HER2 expression in cervical cancer can be heterogeneous and may emerge in metastatic sites even if the primary tumor was negative. Given the availability of effective HER2-targeting drugs, re-biopsying a metastatic focus is crucial to unlock previously unavailable treatment options for patients with recurrent disease.

To avoid the inefficiency of re-requesting tests, some hospital labs now run a full panel of biomarkers (MMR, p53, HER2) on all endometrial cancer cases upfront. This operational decision standardizes the process, even if not every marker is immediately relevant for all histologies, preventing downstream delays and extra work for pathologists.
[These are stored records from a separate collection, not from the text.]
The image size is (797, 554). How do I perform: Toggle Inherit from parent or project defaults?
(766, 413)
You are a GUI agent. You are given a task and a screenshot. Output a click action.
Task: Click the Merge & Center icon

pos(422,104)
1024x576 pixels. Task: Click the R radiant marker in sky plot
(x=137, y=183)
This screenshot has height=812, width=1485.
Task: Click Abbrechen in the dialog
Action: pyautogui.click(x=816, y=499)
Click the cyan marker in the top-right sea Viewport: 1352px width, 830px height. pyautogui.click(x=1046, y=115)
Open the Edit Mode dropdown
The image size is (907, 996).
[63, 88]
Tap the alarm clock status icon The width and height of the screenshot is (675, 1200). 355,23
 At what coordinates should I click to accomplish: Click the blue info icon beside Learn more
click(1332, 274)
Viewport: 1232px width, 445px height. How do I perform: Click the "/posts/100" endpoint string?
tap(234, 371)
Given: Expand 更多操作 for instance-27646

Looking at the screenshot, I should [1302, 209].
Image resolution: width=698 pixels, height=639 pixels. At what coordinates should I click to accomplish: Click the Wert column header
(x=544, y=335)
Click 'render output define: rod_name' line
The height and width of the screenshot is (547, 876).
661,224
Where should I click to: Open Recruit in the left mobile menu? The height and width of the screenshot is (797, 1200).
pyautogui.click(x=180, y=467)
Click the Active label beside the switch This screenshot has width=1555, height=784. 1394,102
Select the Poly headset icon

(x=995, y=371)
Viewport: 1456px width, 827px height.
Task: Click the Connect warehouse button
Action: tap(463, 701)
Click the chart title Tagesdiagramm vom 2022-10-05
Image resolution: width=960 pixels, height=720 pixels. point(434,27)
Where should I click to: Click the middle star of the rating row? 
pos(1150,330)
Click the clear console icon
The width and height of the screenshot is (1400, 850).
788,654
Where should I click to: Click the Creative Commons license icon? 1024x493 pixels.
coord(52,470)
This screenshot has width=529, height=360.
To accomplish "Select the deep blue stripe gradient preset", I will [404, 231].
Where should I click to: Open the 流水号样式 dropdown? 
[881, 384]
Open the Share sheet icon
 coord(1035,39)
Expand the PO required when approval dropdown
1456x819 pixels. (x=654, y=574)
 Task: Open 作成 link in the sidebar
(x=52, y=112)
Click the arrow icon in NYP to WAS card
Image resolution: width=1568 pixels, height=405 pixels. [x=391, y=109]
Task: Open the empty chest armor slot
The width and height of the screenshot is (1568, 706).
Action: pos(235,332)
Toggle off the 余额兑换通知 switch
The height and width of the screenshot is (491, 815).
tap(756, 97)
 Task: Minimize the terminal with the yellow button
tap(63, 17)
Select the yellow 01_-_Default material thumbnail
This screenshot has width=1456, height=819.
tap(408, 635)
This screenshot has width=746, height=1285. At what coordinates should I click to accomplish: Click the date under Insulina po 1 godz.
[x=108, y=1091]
To preserve treatment options, oncologists employ a tactical approach to re-testing. They avoid re-biopsying a tumor with a known positive biomarker to prevent a negative result from jeopardizing drug coverage. Conversely, they are more likely to re-biopsy a previously negative tumor at recurrence, hoping to find a new, actionable mutation.

While re-biopsying at disease progression is the "by-the-book" standard to confirm biomarkers like HER2, clinicians acknowledge it is often skipped. The difficulty of obtaining tissue and the desire to provide patients with potential treatment options create a gap between guidelines and clinical reality.

Patients with HER2-positive GI cancers can lose expression after treatment. While re-biopsy is ideal, it's often impractical or risky. In these cases, clinicians find ctDNA analysis of HER2 copy numbers to be a reliable alternative for guiding subsequent treatment decisions.

Despite the risk of missing mutations, oncologists predominantly use convenient, less-invasive liquid biopsies to test for biomarkers at disease progression. A more invasive tissue biopsy is generally reserved for situations where the cancer behaves unexpectedly, such as a sudden shift from bone-only to visceral disease, which might suggest a missed biological driver.

A common clinical practice—biopsying the primary tumor to guide treatment for metastatic disease—is considered biologically flawed. Metastases can have vastly different molecular and immune profiles from the primary tumor and from each other. Experts advocate for re-biopsying metastatic sites when feasible to get a more accurate profile of the progressing disease.